═════ DATA FOR THIS EXERCISE ═════

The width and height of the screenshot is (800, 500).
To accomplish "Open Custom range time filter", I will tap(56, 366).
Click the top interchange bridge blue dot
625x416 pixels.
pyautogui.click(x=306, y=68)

═════

ABOUT THIS EXERCISE -
Repeat each record exactly. Omit nothing.

ANSWER AREA -
The width and height of the screenshot is (800, 500).
To accomplish "Open Custom range time filter", I will tap(56, 366).
Click the top interchange bridge blue dot
625x416 pixels.
pyautogui.click(x=306, y=68)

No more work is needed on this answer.